WHAT THE TASK REQUIRES ::
Read the records and gather each line that includes "computer".

SUPPLIED MATERIAL ::
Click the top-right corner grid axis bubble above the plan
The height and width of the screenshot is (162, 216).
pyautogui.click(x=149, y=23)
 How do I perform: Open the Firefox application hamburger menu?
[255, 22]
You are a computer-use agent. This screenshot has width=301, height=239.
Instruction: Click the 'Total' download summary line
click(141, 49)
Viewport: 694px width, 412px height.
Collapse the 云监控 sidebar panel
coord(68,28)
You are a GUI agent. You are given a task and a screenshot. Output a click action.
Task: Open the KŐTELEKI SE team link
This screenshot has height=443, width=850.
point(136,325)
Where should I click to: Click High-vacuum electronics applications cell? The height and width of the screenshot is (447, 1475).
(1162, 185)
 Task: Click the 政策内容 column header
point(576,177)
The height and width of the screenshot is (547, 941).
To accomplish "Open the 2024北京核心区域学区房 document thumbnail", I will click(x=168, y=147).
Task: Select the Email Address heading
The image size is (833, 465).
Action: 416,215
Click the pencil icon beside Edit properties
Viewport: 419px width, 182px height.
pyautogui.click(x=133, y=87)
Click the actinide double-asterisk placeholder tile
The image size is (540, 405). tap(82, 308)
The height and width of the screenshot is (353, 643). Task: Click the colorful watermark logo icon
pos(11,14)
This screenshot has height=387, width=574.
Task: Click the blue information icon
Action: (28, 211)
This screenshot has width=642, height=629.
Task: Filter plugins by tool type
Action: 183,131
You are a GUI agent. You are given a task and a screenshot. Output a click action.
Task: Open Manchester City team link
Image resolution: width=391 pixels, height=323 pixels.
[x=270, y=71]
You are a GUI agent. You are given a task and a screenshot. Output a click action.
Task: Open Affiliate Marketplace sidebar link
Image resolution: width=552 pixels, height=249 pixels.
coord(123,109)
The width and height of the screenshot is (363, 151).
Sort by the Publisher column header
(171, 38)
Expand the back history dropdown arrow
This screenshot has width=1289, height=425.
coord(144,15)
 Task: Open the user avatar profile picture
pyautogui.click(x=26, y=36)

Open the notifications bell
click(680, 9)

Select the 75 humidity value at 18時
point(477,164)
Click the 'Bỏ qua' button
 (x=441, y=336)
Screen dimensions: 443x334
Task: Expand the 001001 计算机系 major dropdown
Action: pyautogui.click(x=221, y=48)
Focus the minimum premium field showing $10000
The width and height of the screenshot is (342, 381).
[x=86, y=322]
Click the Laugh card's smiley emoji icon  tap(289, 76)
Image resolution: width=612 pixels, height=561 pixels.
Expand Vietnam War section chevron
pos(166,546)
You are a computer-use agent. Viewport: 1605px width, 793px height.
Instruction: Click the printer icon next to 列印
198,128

TASK SOLUTION ::
You are a computer-use agent. This screenshot has width=301, height=239.
You are a computer-use agent. Viewport: 1605px width, 793px height.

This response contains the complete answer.